There was an armed robbery in Hong Kong for toilet paper. Knives, not guns, but still shows a real determination for toilet paper.


----------



## Ye Olde Boomer (Mar 29, 2020)

murphthemog said:



			There was an armed robbery in Hong Kong for toilet paper. *Knives, not guns,* but still shows a real determination for toilet paper.
		
Click to expand...

How barbaric! 
Not many things to brag about in America right now, I admit, but at least we have enough guns for everybody who needs them!

Crime was briefly down during the pandemic, but now kids home from school are taking up the slack.   Not smart, considering the sketchy health conditions in our juvenile prisons.


----------



## Swinglowandslow (Mar 29, 2020)

This is clearly a virus that kills a lot easier than flu. Not only of vulnerable people, but too many healthy young persons. 
As I write the death is announced of a ENT consultant. It's odds on that he was healthy. In itself it doesn't *prove *one way or another, but Hitchens makes  and repeats some extraordinary claims. I suspect support for him comes from a frustration, a wishful thinking, about the awful restrictions upon us now and for a while to come. But if his experts were right, we would not have NHS staff  telling us of the unprecedented conditions they face- hospitals close to collapse, pleading from a Doctors etc. Those are the realities.
How does this stand up against that
""Lee adds, equally crucially: ‘We risk being convinced that we have averted something that was never really going to be as severe as we feared.’ "

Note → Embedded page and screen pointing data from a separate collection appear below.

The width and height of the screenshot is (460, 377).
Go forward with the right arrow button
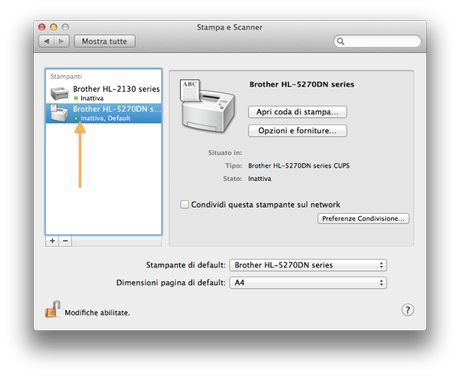tap(62, 41)
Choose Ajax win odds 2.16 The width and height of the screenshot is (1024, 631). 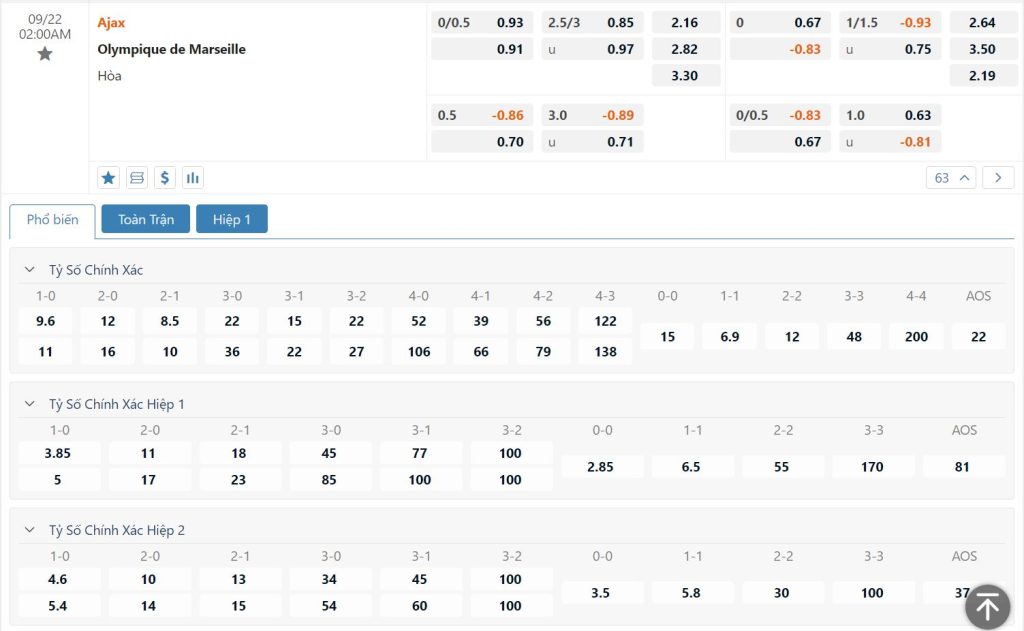(685, 22)
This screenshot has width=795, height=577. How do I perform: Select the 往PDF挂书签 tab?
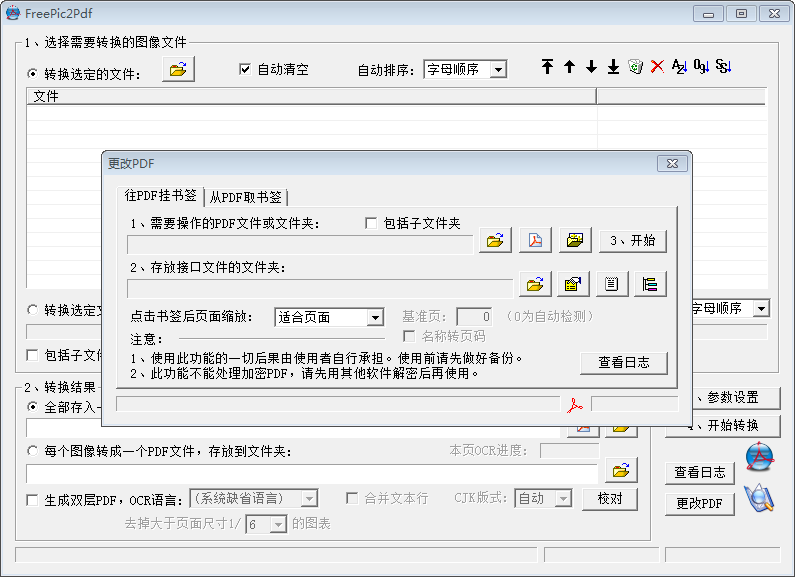tap(160, 196)
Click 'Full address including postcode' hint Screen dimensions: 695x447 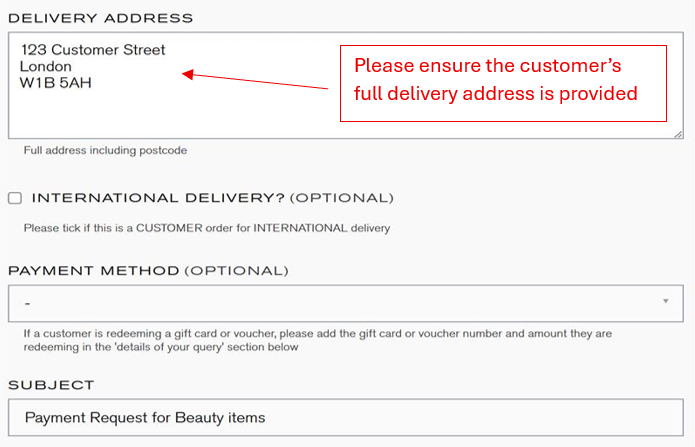(x=105, y=151)
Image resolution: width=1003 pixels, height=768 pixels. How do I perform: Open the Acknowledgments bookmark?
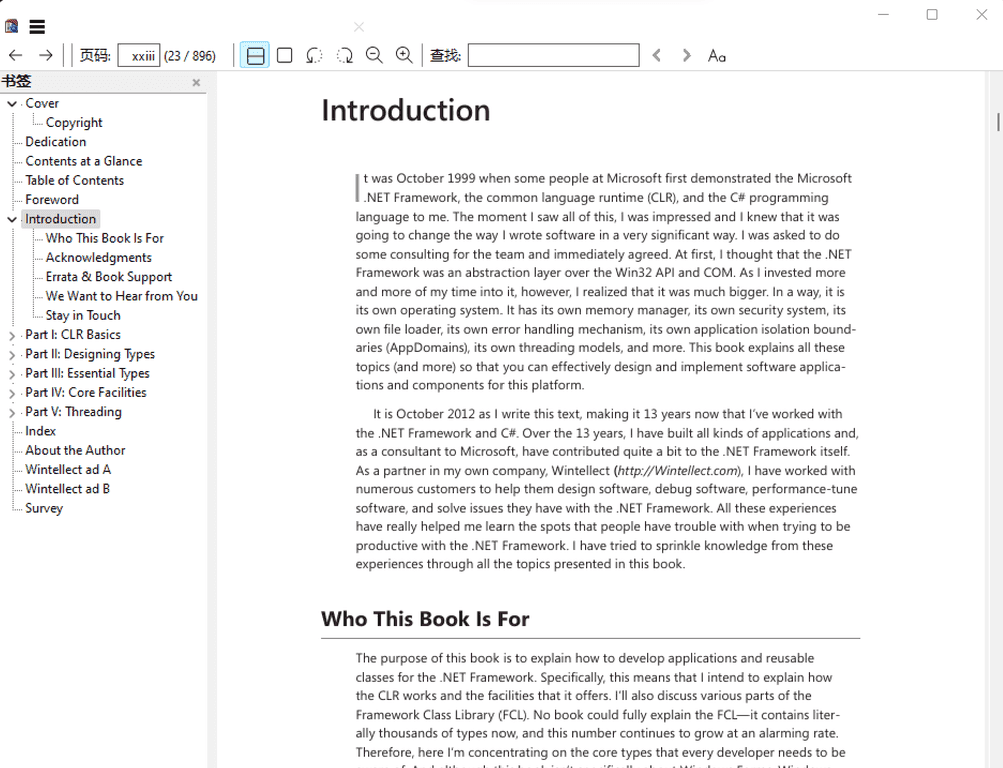pyautogui.click(x=98, y=257)
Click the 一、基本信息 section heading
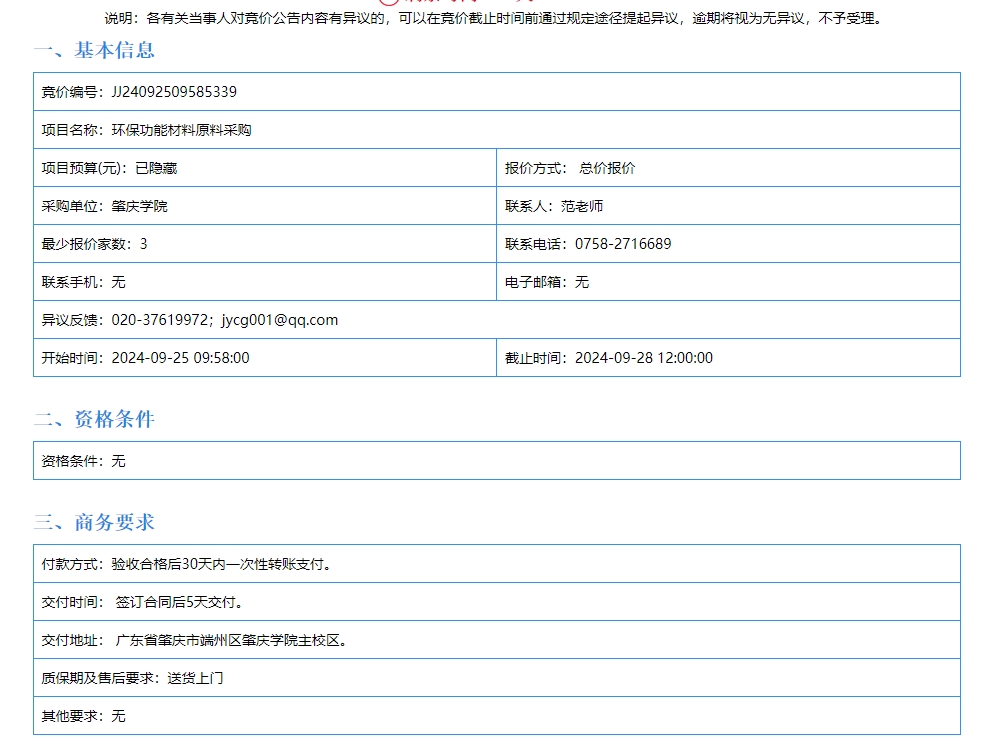This screenshot has width=984, height=753. click(94, 50)
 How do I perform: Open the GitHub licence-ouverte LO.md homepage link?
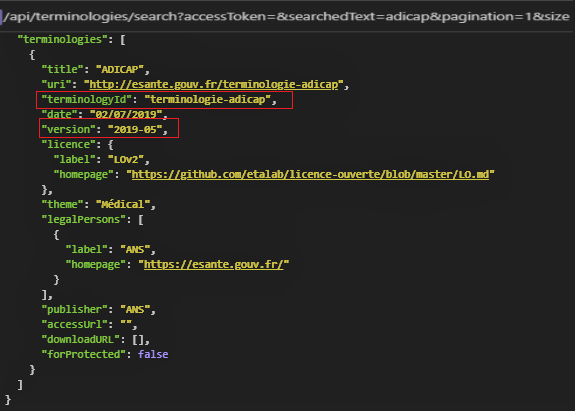(310, 175)
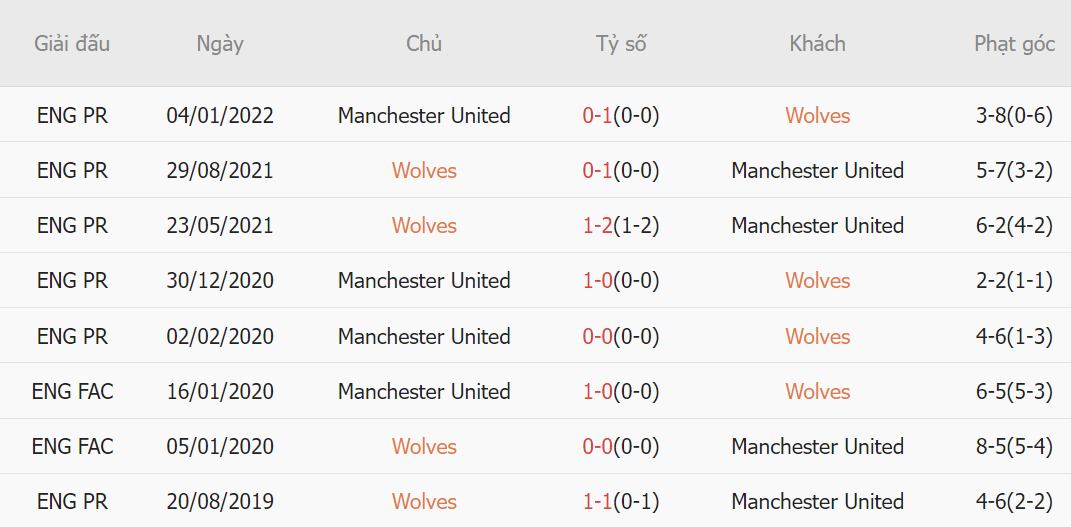This screenshot has height=527, width=1071.
Task: Open Manchester United in the 30/12/2020 row
Action: (x=424, y=281)
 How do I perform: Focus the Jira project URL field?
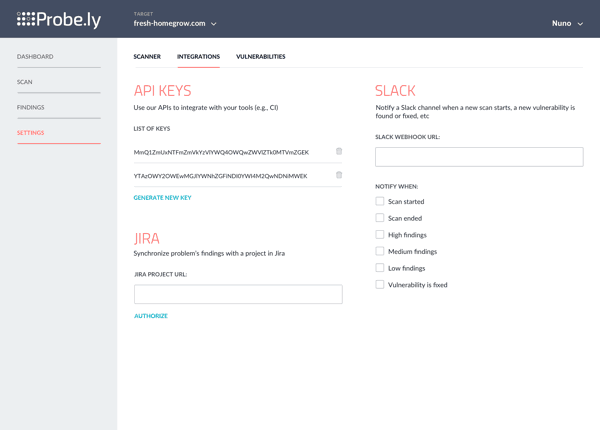(238, 294)
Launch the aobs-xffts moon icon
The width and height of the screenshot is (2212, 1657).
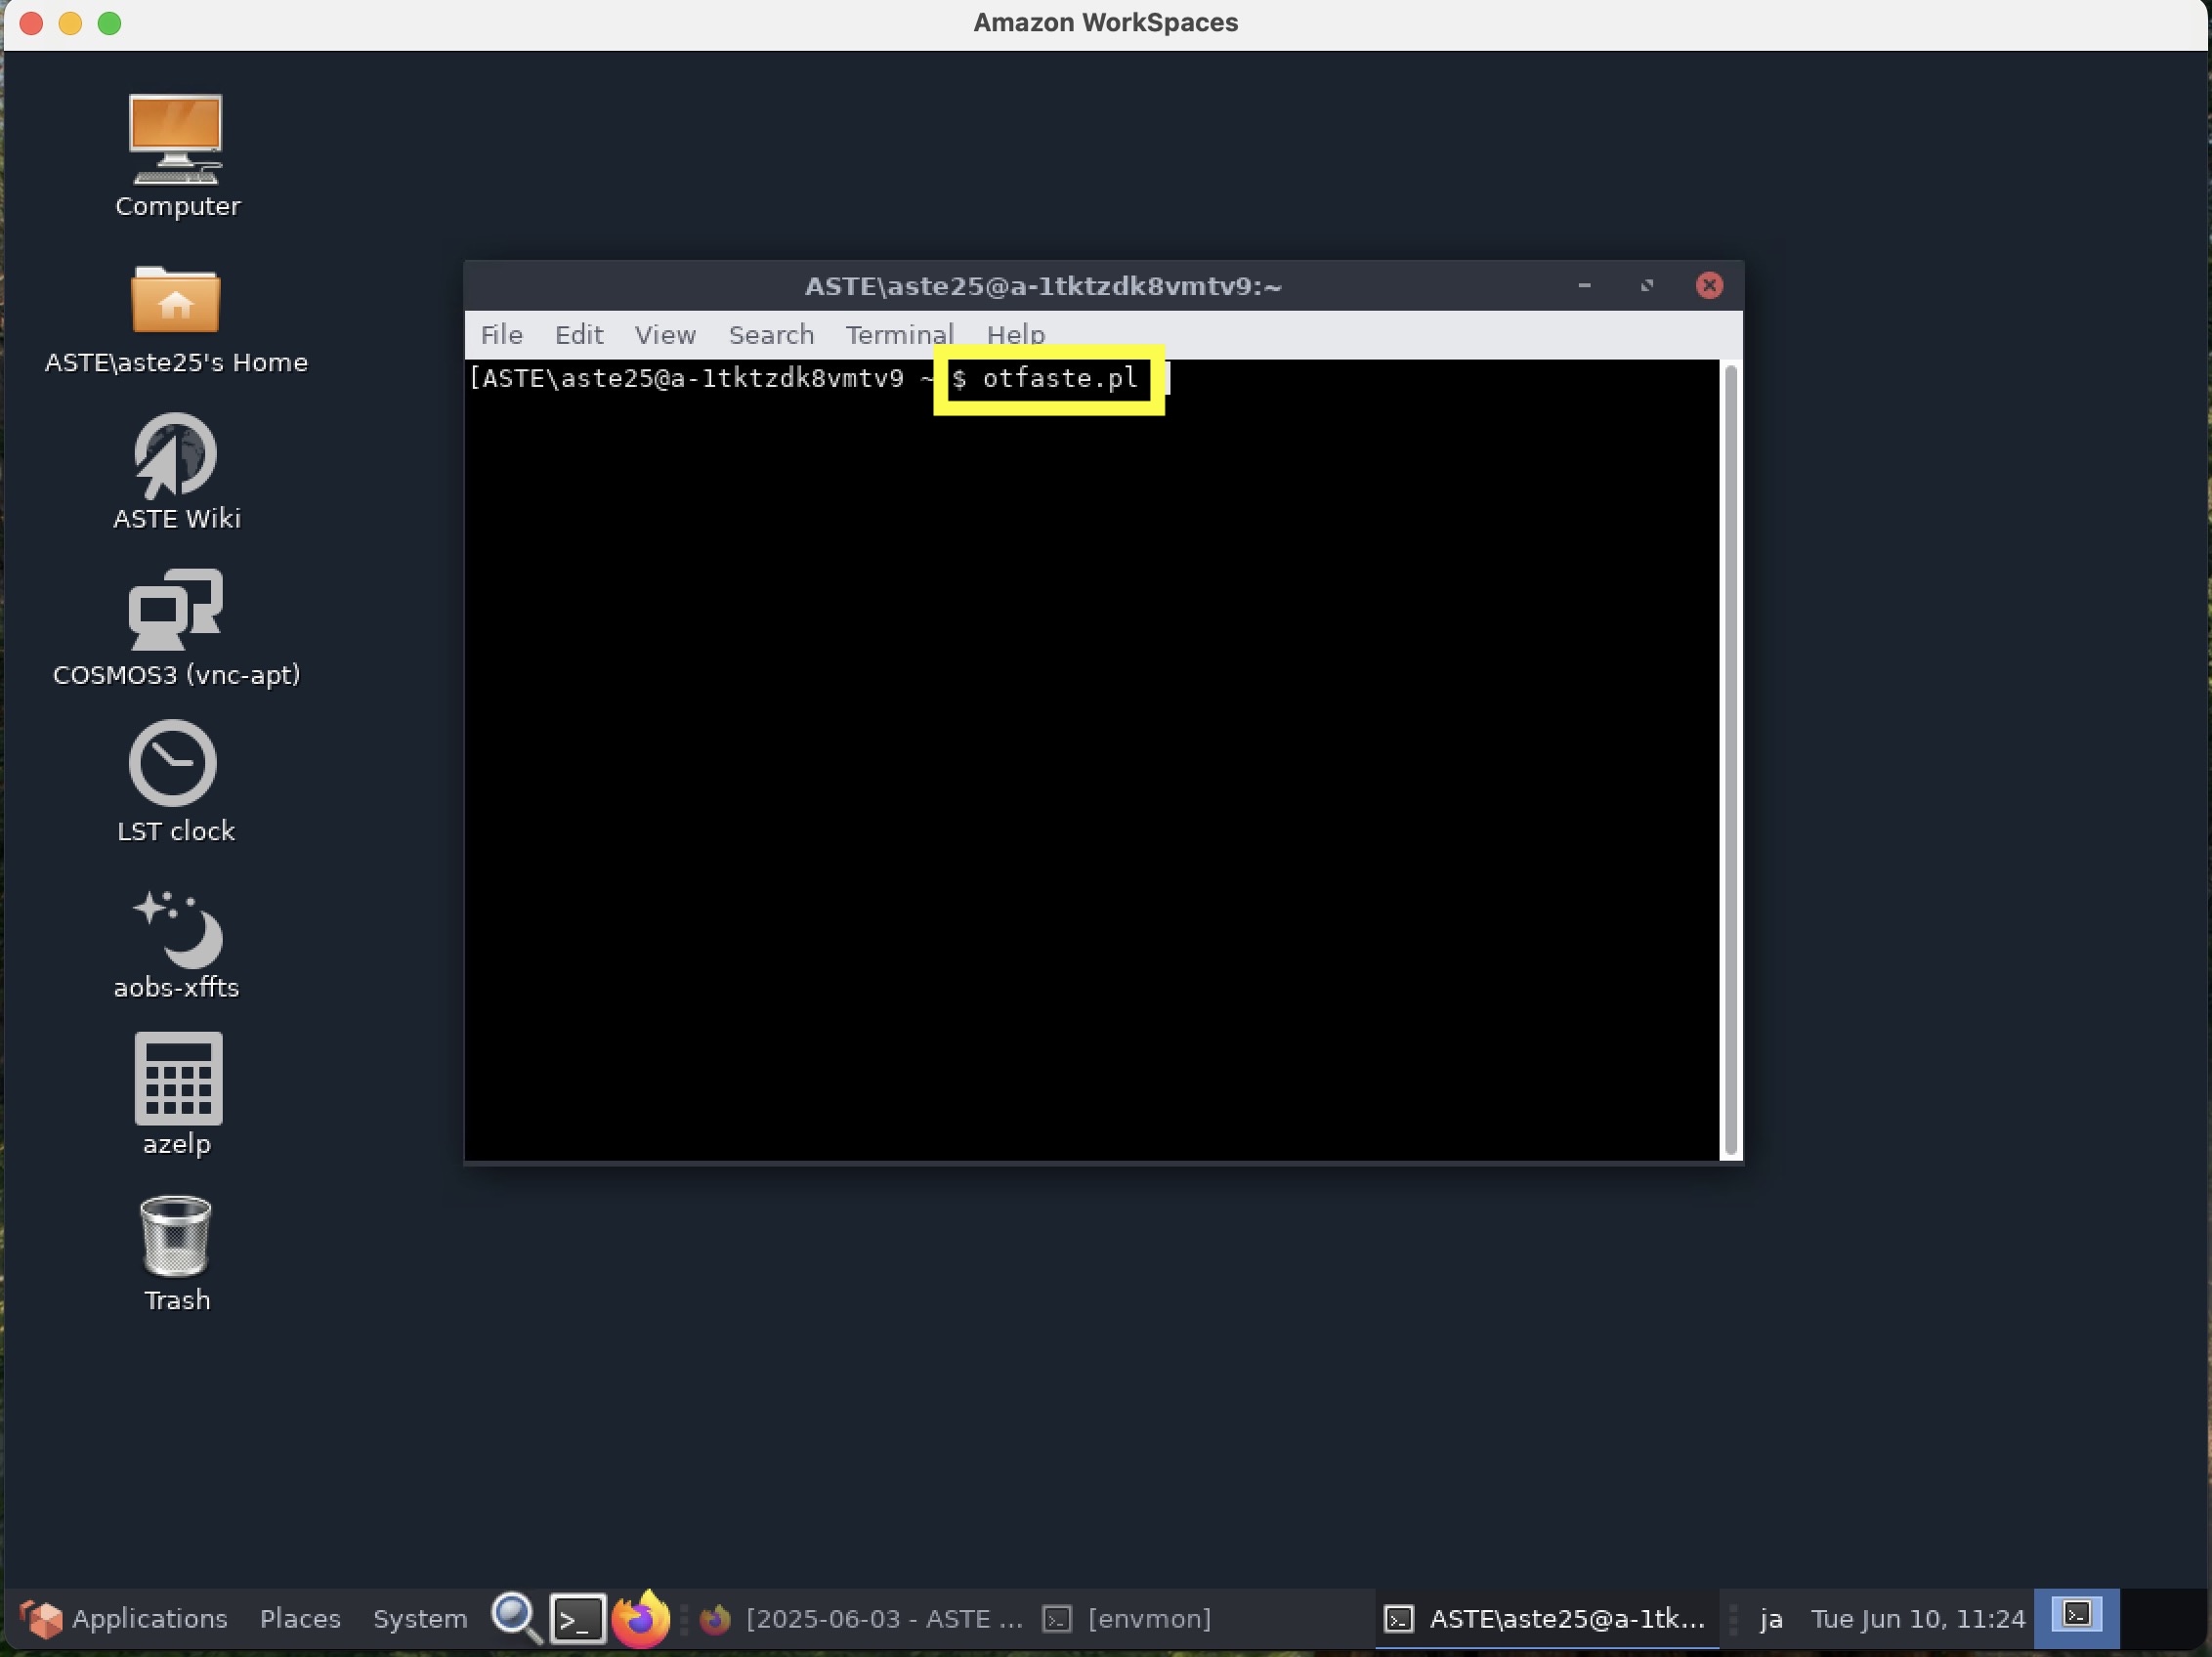pyautogui.click(x=178, y=929)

Never going to be. ?  Where's he been?
They wouldn't be realities if Oxford was right. They would be merely blips, wouldn't they?


----------



## IainP (Mar 29, 2020)

_# The following is just ramblings of someone who doesn't know much and should be treated as such #_
I think some months down the line history will look back on actions in China, South Korea, parts of the USA, and across Europe and try to make sense of it all.

Early on in the main thread I was searching for stats, and came up with on average something like 1500 deaths in the UK a day. I would have like to have seen what that has been like recently. However, I might assume that these 1500 were spread about across a number of areas whereas the challenge the world is facing now, is growing numbers of similar specific symptoms with specific ways to treat.
We certainly should not lose sight of the counting, if it is "someone had Covid-19" rather than "someone died from Covid-19". But, I'd like to think the former is a Yes/No reliable test, and the latter may well be open to subjectivity - with the number in play we don't want medical staff having a debate about this, there isn't the time.

From what I followed from Italy, because so many were presenting with the symptoms, and the capacity just wasn't there, those on the front line were being forced to make those horrible decisions. You can have treatment and in all possibility will recover, you can't and in all possibility won't. I'd say it is this, in what we consider a civilised society, that has stopped society just carrying as normal and letting this spread unabated.
https://news.sky.com/story/coronavi...r-to-younger-patient-he-did-not-know-11962806


----------



## USER1999 (Mar 29, 2020)

Survival rates of people on ventillators still seems to be only around 50% though, so hardly in all possibility.


----------



## Blue in Munich (Mar 29, 2020)

Swinglowandslow said:



			This is clearly a virus that kills a lot easier than flu. Not only of vulnerable people, but too many healthy young persons.
As I write the death is announced of a ENT consultant. It's odds on that he was healthy. In itself it doesn't *prove *one way or another, but Hitchens makes  and repeats some extraordinary claims. I suspect support for him comes from a frustration, a wishful thinking, about the awful restrictions upon us now and for a while to come. But if his experts were right, we would not have NHS staff  telling us of the unprecedented conditions they face- hospitals close to collapse, pleading from a Doctors etc. Those are the realities.
How does this stand up against that
""Lee adds, equally crucially: ‘We risk being convinced that we have averted *something that was never really going to be as severe as we feared.’* "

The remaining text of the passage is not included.